In the 1960s, the company was involved in a rivalry with Omega Watches to be selected as the 'first watch on the Moon'. In 1971, a Bulova chronograph was carried on board Apollo 15—the fourth mission to land men on the Moon—by mission commander David Scott. All twelve men who walked on the Moon wore standard Omega Speedmaster watches that had been officially issued by NASA. Those watches are deemed to be government property. Transcripts from the Apollo 15 Lunar Surface Journal attest to the fact that during Scott's second excursion on the Moon's surface, the crystal face on his Omega watch had popped off. So, during his third lunar walk, he used his backup Bulova watch. The Bulova Chronograph Model #88510/01 that Scott wore on the lunar surface was expected to fetch more than $1 million, as it is the only privately owned watch to have been worn while walking on the lunar surface. There are images of him wearing this watch, when he saluted the American flag on the Moon, with the Hadley Delta expanse in the background. The watch shows "significant wear from exposure while on the Moon, and from splashdown and recovery." The watch sold for $1.625 million, which makes it the most expensive astronaut-owned artifact ever sold at auction.

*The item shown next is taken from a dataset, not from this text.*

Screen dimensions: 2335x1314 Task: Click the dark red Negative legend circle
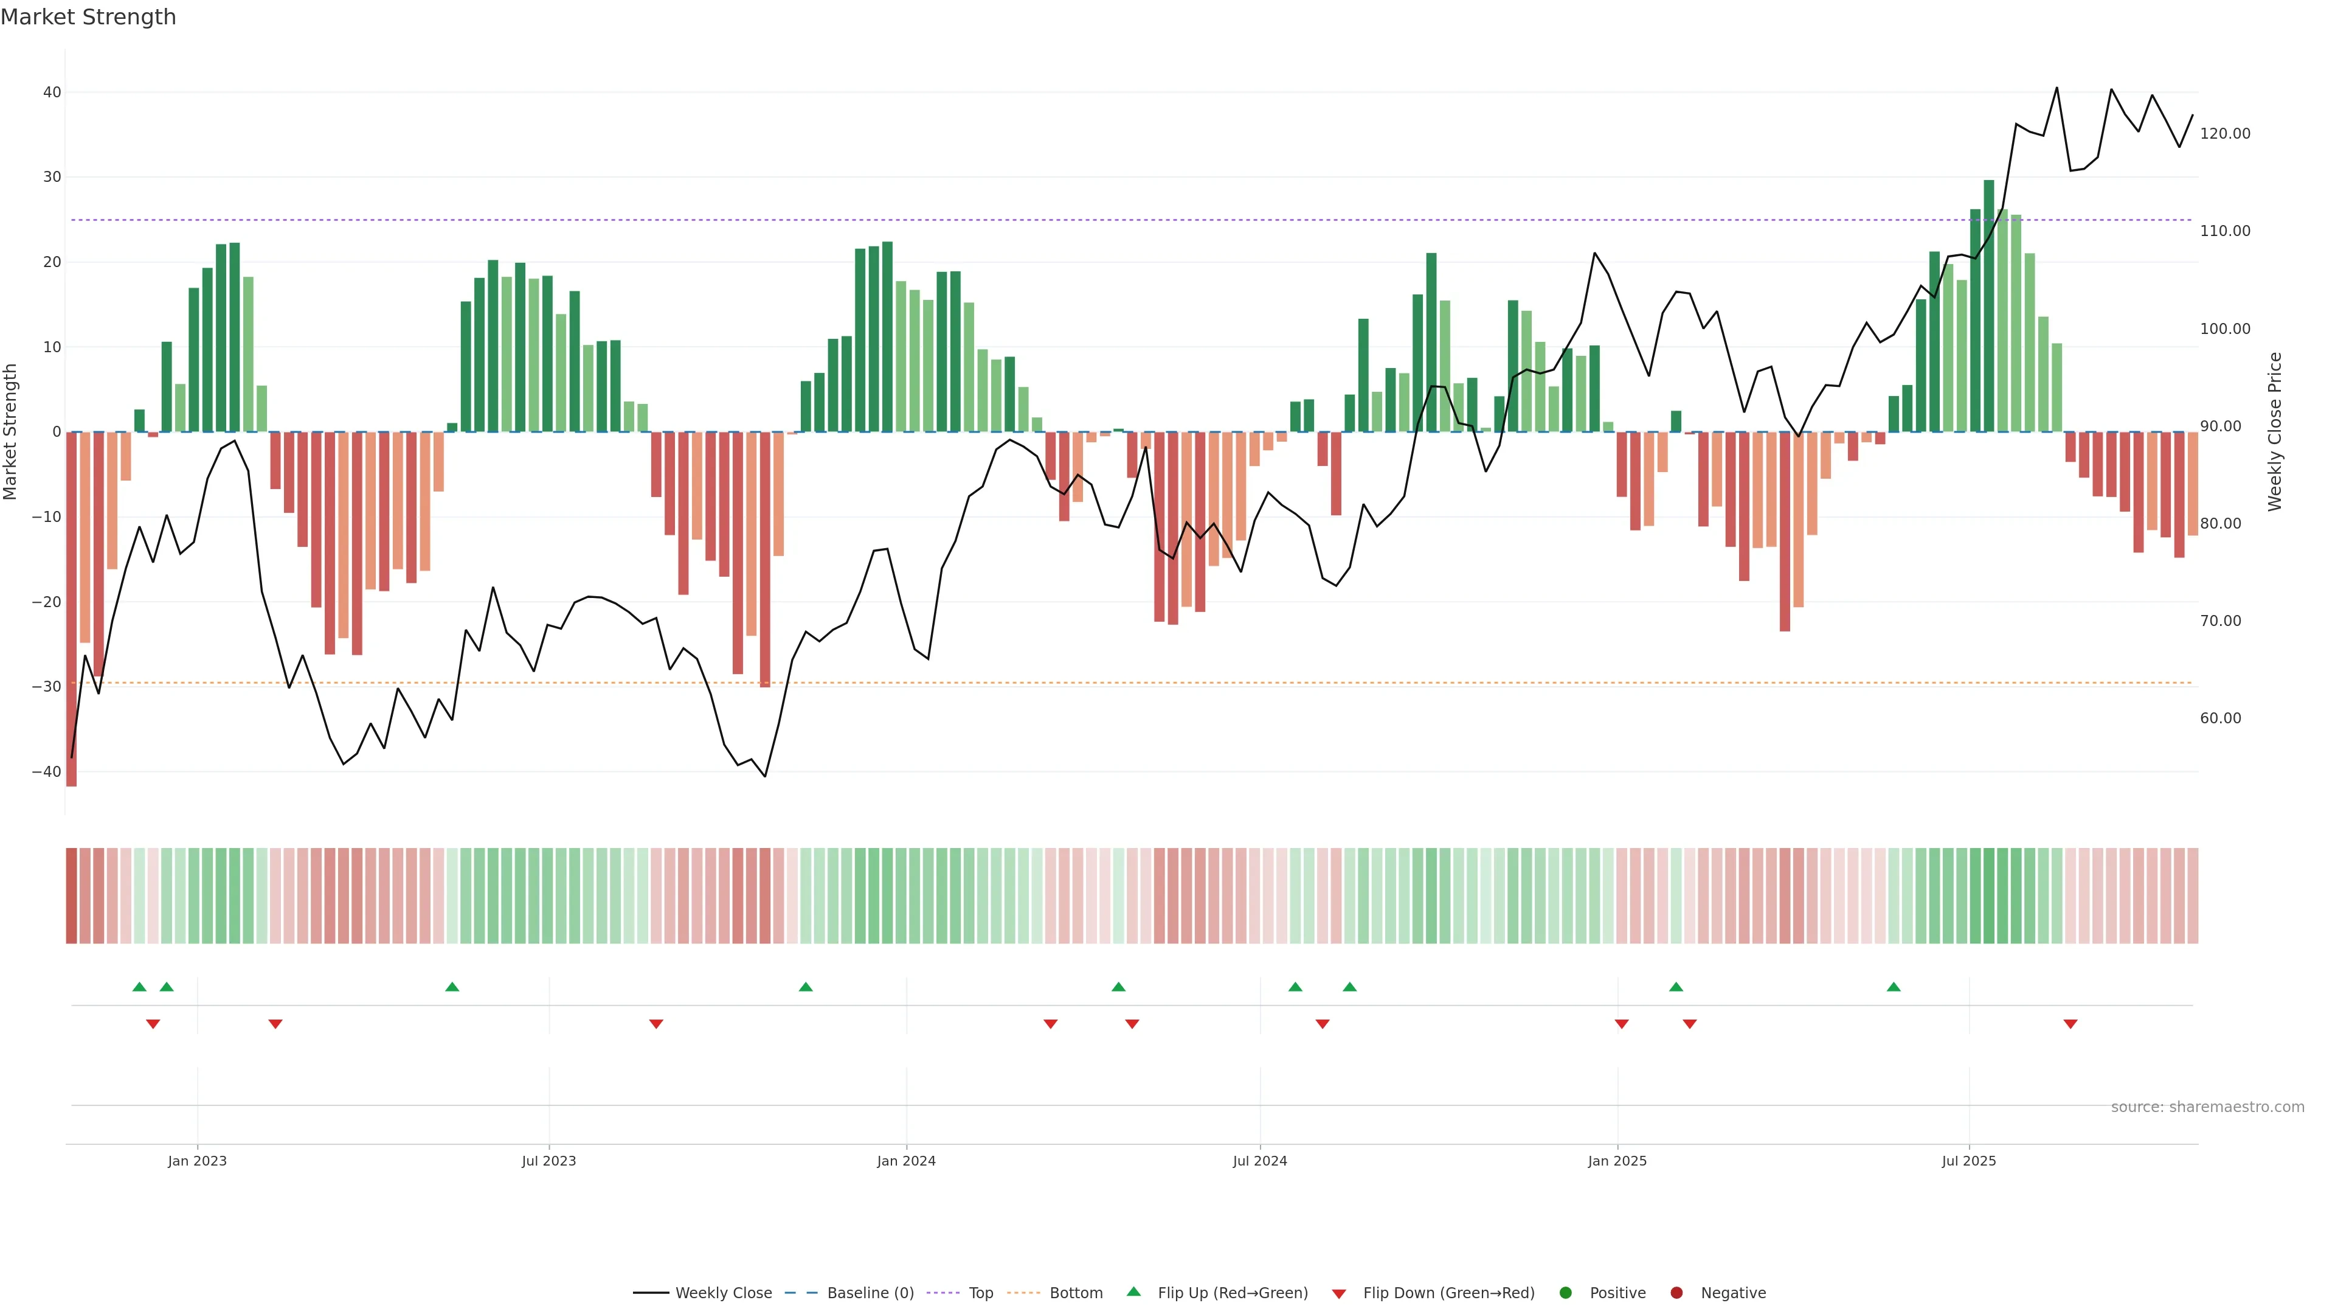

The watch is also a unique timepiece as it seems to have been a prototype, only revealed by Scott to Bulova´s fans in 2014. Therefore, the company released a homage edition of the lunar watch in early 2016, using a modern high frequency quartz movement for the watch that took more than 40 years to make its way into production line. )

Present day

On January 10, 2008, Citizen bought the Bulova Watch Company for $250 million.
Currently Bulova designs, manufactures, and markets several different brands, including: the signature "Bulova", the stylish "Caravelle", the dressy/formal Swiss-made "Wittnauer Swiss", and the "Marine Star". In 2014 Bulova ceased the sale of watches under the "Accutron" and "Accutron by Bulova" brand, eliminating some Accutron models and subsuming others under the "Bulova" brand.
In 2010, Bulova introduced the Precisionist, a new type of quartz watch with a higher frequency crystal which is claimed to be accurate to ±10 seconds per year and has a smooth sweeping second hand rather than one that jumps each second.